[Collected data]
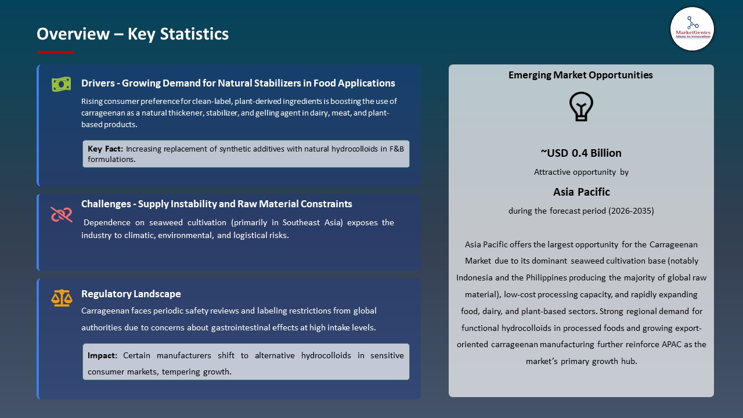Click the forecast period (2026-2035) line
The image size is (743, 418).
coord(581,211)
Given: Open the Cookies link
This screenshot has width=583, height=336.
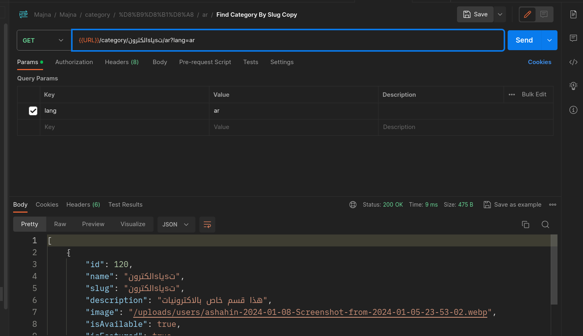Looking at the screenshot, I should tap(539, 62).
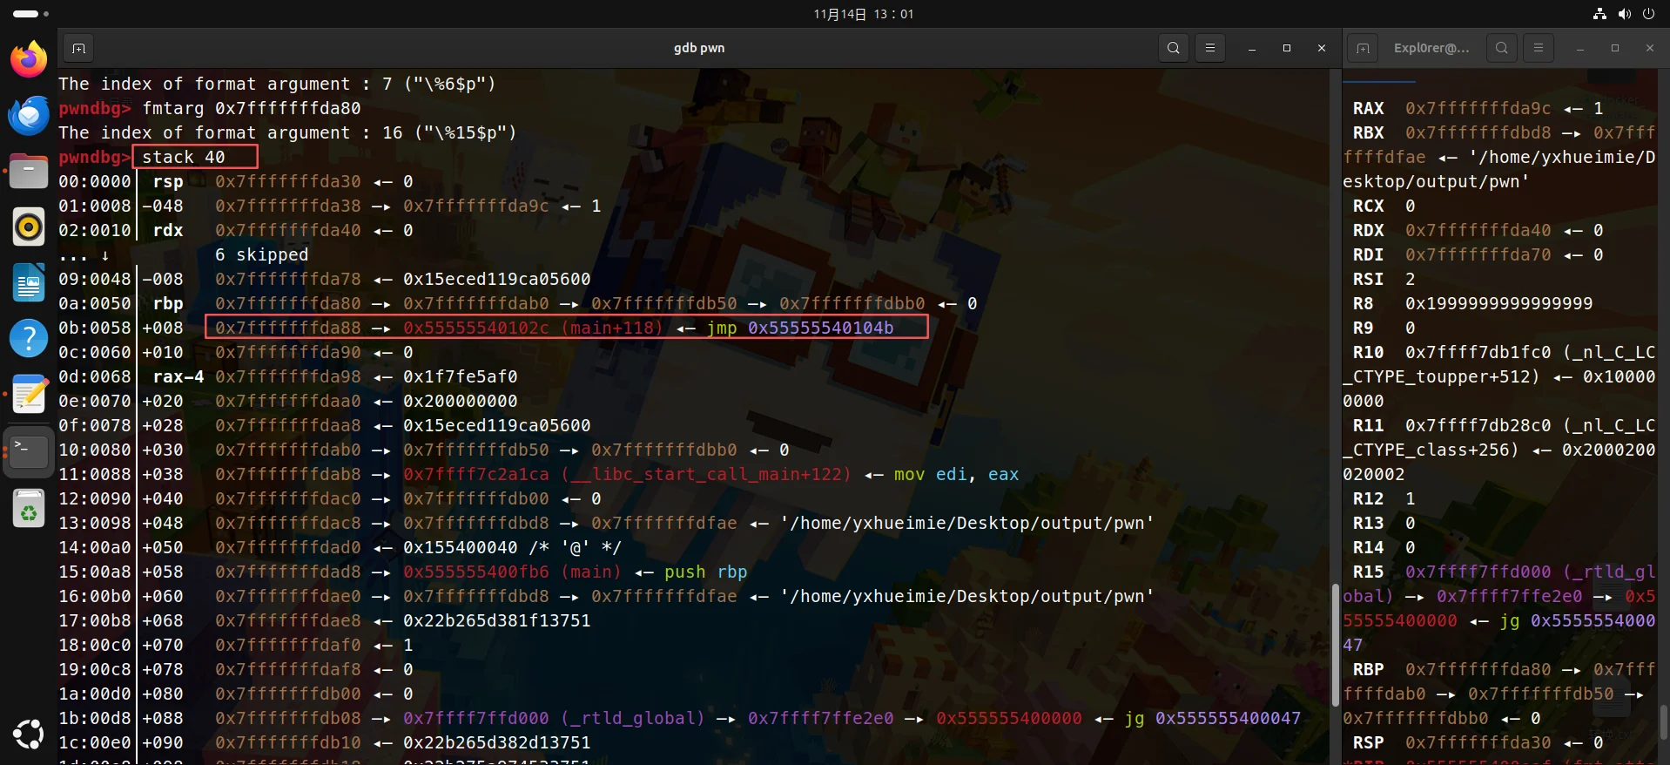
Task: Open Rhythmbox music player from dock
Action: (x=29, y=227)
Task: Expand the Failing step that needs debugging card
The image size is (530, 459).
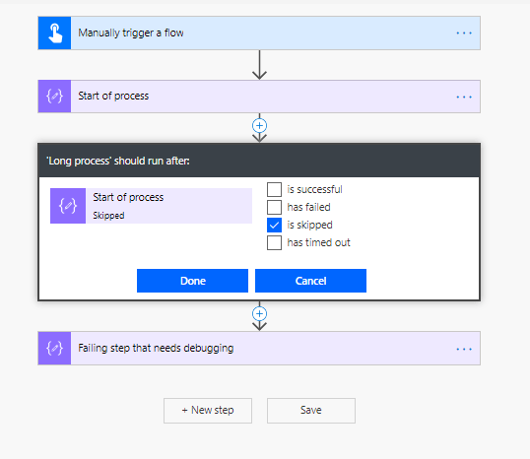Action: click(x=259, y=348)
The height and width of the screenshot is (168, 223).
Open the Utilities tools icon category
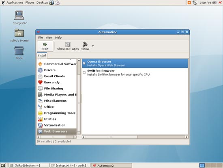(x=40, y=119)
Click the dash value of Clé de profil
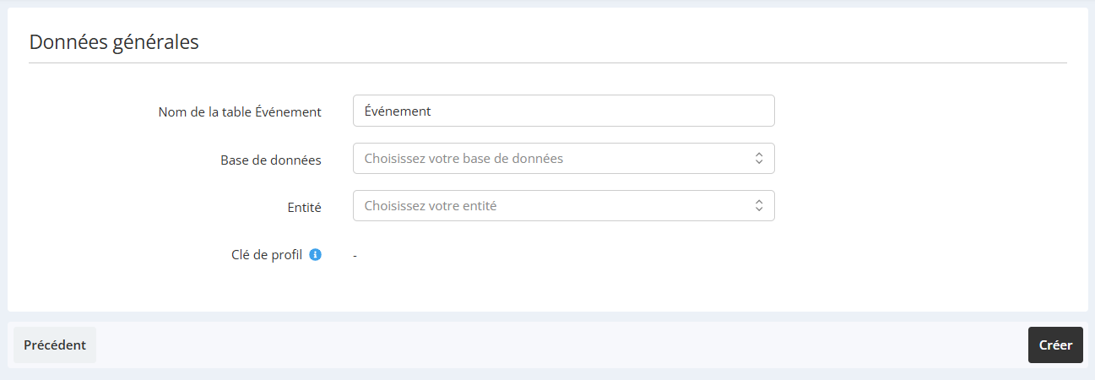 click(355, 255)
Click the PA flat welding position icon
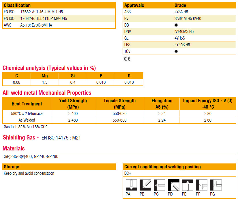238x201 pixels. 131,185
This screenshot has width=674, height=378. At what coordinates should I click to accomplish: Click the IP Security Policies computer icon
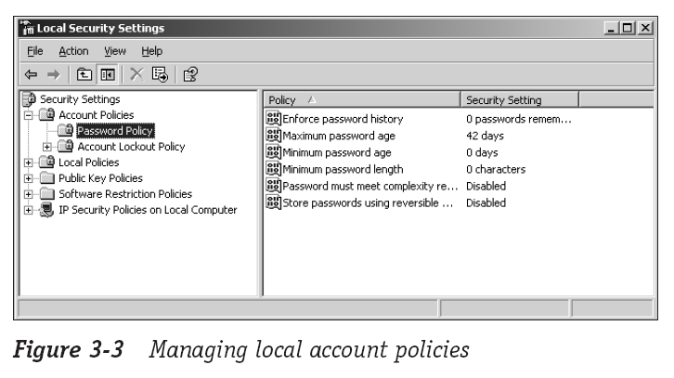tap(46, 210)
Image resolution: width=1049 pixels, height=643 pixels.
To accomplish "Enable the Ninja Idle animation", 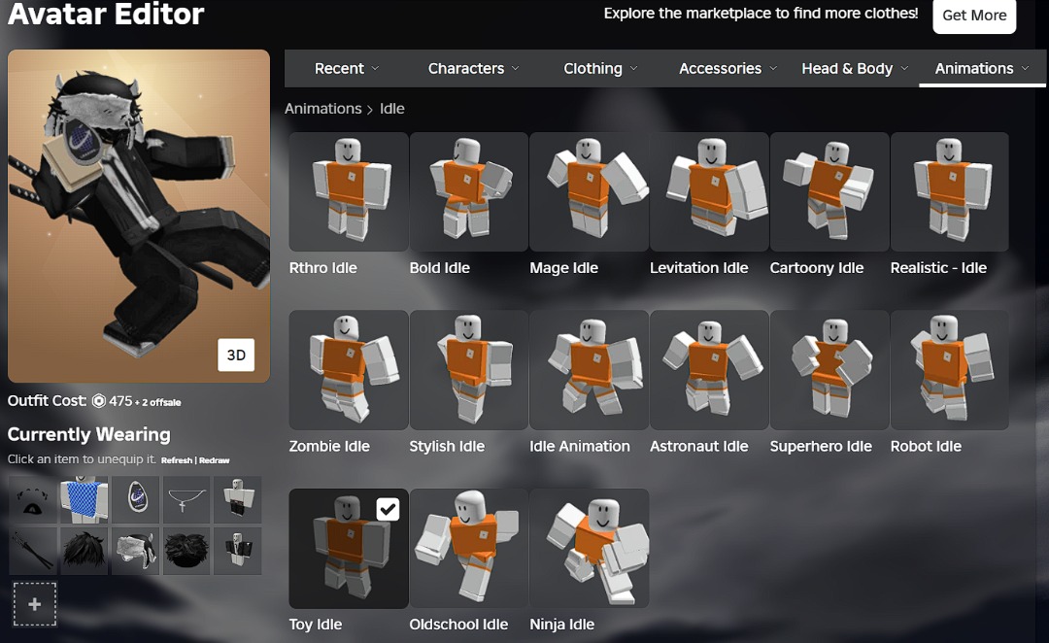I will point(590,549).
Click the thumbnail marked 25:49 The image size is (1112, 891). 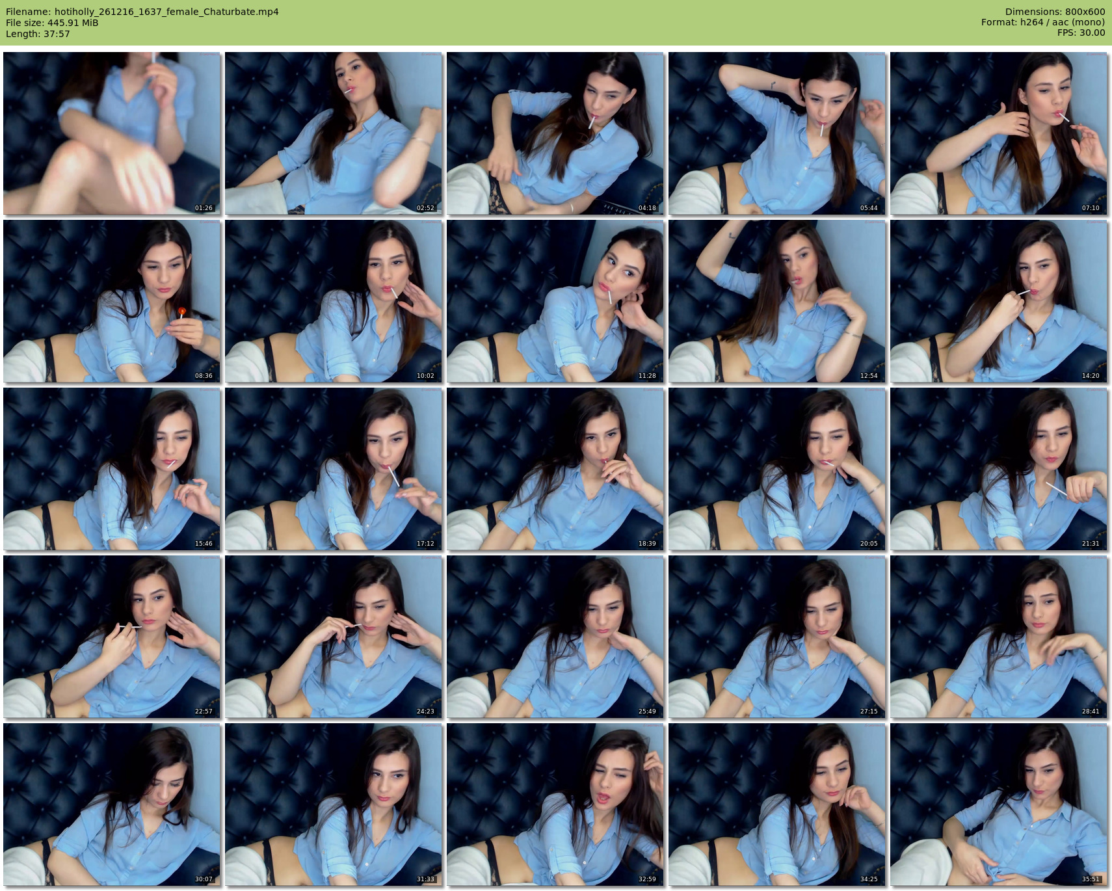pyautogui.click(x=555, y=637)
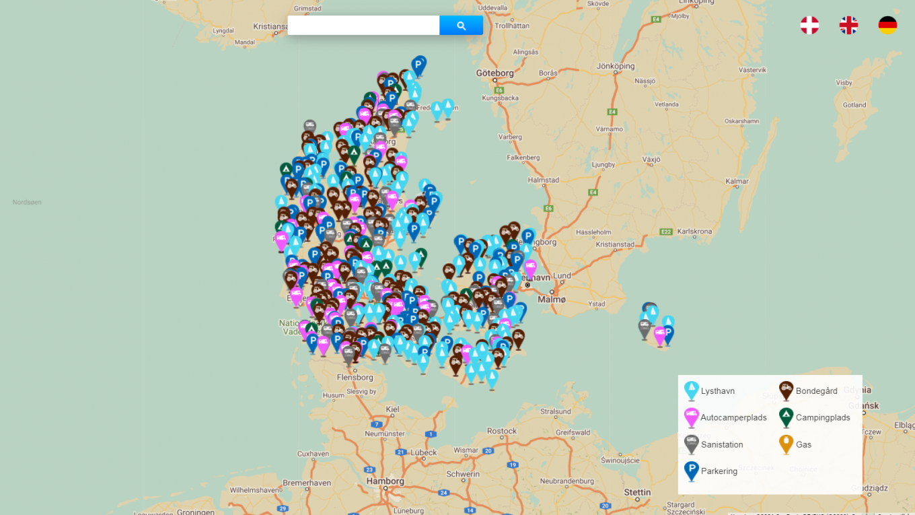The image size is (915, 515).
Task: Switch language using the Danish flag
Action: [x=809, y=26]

• _DESCRIPTION OF THE TASK_: Look above for the line with "Given: Open the Cookies link", then print it and each line after it down to and including the line with "Image resolution: width=1049". Leave out the pictures and keep the wording exact.

• _THE ANSWER_:
Given: Open the Cookies link
This screenshot has width=583, height=336.
Looking at the screenshot, I should tap(539, 62).
Task: Open Rhythmbox music player from dock
Action: (x=29, y=227)
Task: Expand the Failing step that needs debugging card
The image size is (530, 459).
Action: click(x=259, y=348)
The height and width of the screenshot is (168, 223).
Open the Utilities tools icon category
(x=40, y=119)
Click the dash value of Clé de profil
 click(355, 255)
Click the PA flat welding position icon
238x201 pixels. 131,185
This screenshot has width=674, height=378. At what coordinates should I click to accomplish: Click the IP Security Policies computer icon
tap(46, 210)
Image resolution: width=1049 pixels, height=643 pixels.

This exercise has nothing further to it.